Effect of Nitrogen and Moribdenum Species on the Pitting of Stainless Steel in High Temperature Chloride Solutions

Abstract

The effects of alloyed nitrogen and molybdenum on the pitting behavior of austenitic stainless steels were examined comparing with that of corresponding oxyacid salts (i.e. nitrate and molybdate) in a solution. The comparison was made through measurements of pitting potential as a function of temperature up to 423 K and that of pitting temperature as a function of applied potential. Both alloyed nitrogen and nitrate ion in a solution showed inhibitive effect at lower temperatures rather than at high temperatures. Pitting temperatures measured in a solution containing nitrate showed a unique dependency on potential: the nobler the potential, the higher the pitting temperature.

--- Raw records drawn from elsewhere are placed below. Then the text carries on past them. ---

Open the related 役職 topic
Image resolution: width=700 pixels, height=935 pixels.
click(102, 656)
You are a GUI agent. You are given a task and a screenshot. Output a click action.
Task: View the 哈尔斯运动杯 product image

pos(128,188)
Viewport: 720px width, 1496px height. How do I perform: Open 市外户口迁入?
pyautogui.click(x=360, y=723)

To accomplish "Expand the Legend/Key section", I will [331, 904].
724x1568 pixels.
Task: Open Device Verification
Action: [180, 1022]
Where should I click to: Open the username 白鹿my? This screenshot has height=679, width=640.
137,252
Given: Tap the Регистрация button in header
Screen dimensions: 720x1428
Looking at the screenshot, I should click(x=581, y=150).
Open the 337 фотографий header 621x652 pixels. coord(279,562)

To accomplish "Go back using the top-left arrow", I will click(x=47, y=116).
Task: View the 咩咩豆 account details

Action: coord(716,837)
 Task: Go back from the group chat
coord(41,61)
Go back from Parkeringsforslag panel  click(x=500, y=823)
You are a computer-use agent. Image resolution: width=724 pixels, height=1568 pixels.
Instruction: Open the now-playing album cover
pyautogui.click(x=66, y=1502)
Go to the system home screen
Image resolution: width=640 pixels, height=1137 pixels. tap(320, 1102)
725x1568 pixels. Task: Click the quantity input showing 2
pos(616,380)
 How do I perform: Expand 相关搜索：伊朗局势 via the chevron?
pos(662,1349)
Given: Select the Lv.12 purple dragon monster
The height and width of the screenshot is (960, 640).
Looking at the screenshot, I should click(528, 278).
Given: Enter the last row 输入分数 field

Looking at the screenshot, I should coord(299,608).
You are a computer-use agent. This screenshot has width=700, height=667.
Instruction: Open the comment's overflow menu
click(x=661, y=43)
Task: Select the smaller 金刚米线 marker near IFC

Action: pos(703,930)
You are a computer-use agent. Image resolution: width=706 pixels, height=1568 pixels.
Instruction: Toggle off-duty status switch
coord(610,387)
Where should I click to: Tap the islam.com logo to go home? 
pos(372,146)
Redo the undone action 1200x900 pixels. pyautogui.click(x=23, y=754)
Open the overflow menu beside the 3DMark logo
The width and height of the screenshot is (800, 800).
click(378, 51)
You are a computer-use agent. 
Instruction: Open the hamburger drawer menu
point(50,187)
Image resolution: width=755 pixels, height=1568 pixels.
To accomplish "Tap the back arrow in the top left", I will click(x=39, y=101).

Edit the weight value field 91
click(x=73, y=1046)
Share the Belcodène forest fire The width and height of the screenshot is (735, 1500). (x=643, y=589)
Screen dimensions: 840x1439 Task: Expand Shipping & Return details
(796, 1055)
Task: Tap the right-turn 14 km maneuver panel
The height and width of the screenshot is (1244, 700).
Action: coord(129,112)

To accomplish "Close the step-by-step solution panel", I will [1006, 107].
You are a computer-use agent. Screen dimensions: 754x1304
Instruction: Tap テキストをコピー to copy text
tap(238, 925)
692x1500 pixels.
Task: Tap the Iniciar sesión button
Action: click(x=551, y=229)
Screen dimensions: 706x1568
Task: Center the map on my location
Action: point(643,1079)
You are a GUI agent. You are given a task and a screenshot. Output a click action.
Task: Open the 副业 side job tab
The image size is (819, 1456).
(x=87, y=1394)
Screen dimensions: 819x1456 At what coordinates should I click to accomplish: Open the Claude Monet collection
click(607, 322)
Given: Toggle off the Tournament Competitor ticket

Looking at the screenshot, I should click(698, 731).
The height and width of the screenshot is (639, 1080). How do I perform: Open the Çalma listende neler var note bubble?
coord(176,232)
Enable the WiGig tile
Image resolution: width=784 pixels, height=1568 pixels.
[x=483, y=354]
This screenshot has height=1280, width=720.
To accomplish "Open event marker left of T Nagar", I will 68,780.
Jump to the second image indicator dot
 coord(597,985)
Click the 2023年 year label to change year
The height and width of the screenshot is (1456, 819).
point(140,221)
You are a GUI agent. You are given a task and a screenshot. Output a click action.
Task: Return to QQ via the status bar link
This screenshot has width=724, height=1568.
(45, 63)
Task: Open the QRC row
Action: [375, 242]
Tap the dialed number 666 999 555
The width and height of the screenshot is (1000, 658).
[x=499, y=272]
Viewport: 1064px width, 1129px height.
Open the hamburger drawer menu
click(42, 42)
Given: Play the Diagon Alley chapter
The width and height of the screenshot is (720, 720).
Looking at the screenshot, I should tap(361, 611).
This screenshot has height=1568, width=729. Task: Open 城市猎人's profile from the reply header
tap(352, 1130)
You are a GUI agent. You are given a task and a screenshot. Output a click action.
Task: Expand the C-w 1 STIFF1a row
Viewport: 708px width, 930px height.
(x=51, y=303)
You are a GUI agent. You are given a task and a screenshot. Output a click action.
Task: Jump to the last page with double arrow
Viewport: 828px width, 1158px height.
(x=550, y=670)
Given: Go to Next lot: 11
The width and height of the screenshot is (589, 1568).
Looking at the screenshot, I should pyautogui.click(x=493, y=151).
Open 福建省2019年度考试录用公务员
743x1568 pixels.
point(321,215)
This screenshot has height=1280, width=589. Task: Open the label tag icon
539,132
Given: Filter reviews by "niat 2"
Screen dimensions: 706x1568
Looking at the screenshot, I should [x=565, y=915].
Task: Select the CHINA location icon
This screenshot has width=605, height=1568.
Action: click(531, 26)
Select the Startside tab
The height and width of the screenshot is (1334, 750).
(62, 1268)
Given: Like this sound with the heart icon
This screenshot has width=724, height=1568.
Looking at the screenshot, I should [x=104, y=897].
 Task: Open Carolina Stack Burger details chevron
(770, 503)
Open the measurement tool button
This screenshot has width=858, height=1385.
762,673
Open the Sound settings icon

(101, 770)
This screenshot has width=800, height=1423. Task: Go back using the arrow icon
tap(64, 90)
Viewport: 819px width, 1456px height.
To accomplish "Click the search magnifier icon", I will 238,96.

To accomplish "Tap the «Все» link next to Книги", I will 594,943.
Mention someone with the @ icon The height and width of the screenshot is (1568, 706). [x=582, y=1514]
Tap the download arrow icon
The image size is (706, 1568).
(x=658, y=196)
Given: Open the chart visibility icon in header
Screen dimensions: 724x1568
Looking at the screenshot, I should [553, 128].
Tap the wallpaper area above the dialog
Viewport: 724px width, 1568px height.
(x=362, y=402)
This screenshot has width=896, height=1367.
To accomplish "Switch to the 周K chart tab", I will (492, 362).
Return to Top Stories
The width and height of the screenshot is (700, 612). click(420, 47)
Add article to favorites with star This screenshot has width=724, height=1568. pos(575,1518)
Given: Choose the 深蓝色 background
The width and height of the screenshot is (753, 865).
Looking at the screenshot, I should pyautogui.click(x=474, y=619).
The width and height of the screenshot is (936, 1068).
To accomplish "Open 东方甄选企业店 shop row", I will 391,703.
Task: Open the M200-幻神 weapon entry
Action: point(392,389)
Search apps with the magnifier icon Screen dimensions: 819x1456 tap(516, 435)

However, it could not be revealed that alloyed nitrogen inhibited pitting through formation of nitrate ion because stainless steels alloyed with nitrogen did not show the similar dependency of pitting temperature on applied potential. Both alloyed molybdenum and molybdate in a solution enhanced pitting potential more effectively at higher temperatures, possibly because the film formation reaction in which molybdenum species involved proceeded more rapidly at higher temperatures. However molybdate ion could miss its distinctive effect at high temperatures when a specimen was polarized before heating. Excellent inhibition of pitting was realized at every temperature when nitrate and molybdate ions were mixed into a chloride solution: nitrate worked at nobler potentials even at lower temperatures and molybdate worked at higher temperatures even at less noble potentials. The stainless steel which contained both nitrogen and molybdenum also showed good performance against chloride solutions, uniting the individual advantages.